_WHAT YOU NEED TO DO_
Beginning with the line that holds "This screenshot has width=800, height=609.", set down each line of the data below through the very last, exactly as given, and nothing beyond that.

_DATA SECTION_
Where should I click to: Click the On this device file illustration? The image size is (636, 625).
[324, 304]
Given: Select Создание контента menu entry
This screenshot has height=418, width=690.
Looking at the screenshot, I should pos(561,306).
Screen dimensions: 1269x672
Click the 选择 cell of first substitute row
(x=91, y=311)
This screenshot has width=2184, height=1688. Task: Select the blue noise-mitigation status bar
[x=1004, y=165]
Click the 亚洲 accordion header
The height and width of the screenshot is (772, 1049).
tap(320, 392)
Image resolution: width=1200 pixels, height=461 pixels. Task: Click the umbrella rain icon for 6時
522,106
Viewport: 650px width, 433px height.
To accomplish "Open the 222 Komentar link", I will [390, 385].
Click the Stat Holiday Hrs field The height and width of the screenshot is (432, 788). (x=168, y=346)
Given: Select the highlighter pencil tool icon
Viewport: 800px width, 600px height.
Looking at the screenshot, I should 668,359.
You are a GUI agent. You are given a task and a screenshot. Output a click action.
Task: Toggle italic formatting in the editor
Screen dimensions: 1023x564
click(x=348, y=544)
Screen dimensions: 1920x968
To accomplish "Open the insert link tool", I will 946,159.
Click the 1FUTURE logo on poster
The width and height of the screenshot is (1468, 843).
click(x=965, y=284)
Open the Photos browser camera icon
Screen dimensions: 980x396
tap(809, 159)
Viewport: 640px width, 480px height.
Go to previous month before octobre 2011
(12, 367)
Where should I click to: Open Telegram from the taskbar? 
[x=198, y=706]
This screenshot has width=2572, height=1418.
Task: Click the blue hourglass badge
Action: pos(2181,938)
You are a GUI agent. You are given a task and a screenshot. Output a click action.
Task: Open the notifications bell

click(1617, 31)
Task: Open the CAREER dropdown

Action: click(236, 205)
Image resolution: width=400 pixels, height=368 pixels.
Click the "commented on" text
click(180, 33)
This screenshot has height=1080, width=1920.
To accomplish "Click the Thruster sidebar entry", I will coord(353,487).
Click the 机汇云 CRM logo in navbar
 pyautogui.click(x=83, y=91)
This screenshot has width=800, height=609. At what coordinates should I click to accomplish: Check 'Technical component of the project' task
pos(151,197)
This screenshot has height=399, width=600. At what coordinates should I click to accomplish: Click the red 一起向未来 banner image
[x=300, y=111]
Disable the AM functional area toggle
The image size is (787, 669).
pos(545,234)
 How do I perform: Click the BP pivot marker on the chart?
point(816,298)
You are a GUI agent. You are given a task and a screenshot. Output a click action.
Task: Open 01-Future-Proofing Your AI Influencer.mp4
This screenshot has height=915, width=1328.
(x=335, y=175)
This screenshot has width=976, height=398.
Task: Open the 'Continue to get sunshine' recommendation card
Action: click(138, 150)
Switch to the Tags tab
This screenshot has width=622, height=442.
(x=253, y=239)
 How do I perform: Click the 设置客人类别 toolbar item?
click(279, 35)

_TASK RESPONSE_
This screenshot has width=800, height=609. At what coordinates should I click to accomplish: Check 'Technical component of the project' task
pos(151,197)
This screenshot has height=399, width=600. At what coordinates should I click to accomplish: Click the red 一起向未来 banner image
[x=300, y=111]
Disable the AM functional area toggle
The image size is (787, 669).
pos(545,234)
 How do I perform: Click the BP pivot marker on the chart?
point(816,298)
You are a GUI agent. You are given a task and a screenshot. Output a click action.
Task: Open 01-Future-Proofing Your AI Influencer.mp4
This screenshot has height=915, width=1328.
(x=335, y=175)
This screenshot has width=976, height=398.
Task: Open the 'Continue to get sunshine' recommendation card
Action: click(138, 150)
Switch to the Tags tab
This screenshot has width=622, height=442.
(x=253, y=239)
 How do I perform: Click the 设置客人类别 toolbar item?
click(279, 35)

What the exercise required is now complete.